What it suggests is that however sacred the bed cap once was, it is no longer as certain as death and taxes.

Limiting physical growth goes against conventional North American thinking. Many towns and cities have experimented with it in one form or another – using zoning to concentrate density in a downtown core, for example – but few have gone as far as Whistler and set a limit in their official community plan. The reason a limit was set in Whistler is the same reason there is a limit on how many people can hike the West Coast Trail each year: unlimited access/development would destroy what makes the area special in the first place.

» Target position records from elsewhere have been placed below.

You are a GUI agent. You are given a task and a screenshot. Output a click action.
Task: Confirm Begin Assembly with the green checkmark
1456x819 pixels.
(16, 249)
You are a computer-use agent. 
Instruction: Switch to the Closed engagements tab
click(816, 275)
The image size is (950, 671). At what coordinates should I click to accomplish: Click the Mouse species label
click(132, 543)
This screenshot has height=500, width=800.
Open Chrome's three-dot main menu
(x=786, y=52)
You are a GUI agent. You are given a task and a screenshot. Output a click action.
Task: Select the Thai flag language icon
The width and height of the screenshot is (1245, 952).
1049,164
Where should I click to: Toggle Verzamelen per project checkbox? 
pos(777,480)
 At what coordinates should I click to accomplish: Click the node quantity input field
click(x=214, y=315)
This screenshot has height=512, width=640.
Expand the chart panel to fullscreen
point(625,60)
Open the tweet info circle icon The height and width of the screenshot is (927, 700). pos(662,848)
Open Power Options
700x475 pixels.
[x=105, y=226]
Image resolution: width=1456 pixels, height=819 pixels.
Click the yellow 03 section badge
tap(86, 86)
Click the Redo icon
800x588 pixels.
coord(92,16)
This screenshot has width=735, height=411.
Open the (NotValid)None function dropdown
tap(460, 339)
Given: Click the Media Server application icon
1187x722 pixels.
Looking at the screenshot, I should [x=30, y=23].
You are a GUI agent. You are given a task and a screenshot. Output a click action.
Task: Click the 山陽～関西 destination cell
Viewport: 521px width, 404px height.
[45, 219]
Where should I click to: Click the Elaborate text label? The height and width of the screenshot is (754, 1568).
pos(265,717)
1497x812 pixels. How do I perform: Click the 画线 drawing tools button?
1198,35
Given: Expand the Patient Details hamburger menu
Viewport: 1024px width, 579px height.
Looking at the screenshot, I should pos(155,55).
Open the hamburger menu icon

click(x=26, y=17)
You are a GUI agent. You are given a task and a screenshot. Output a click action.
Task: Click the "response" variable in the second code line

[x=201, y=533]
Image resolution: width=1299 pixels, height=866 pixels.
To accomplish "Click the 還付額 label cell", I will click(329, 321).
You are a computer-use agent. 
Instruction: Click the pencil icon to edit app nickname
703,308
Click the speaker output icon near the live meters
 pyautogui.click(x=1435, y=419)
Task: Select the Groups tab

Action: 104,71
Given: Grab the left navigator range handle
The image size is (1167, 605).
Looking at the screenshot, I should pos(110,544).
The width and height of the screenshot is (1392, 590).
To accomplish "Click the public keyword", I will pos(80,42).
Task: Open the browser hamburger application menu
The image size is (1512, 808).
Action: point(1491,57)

But as Whistler has gotten closer to its development limit the laws of supply and demand have kicked in and real estate prices have skyrocketed. The cost of housing – including land values, property and school taxes, and development cost charges – has made affordability arguably Whistler’s biggest issue. And that’s one reason why allowing new development beyond the 55,500 bed cap makes sense.

Another, related, reason is that over time fewer people who work in Whistler will live in Whistler unless more resident restricted housing is built. According to projections in the no-growth scenario, eventually only 48 per cent of Whistler employees will live in Whistler. The other scenarios project between 72 and 77 per cent of Whistler employees will live in Whistler.

So the question becomes where to put this new resident restricted housing. That is what’s at the heart of the CSP process, whether you look at it through the lens of the five scenarios or otherwise.

Municipal staff has done considerable work evaluating all the Crown land within municipal boundaries that could be used for housing, and estimated the cost of servicing those lands. Up to 300 acres of Crown land within municipal boundaries are available from the province as part of the package for co-hosting the Olympics. Analysis of privately owned lands has not yet been done.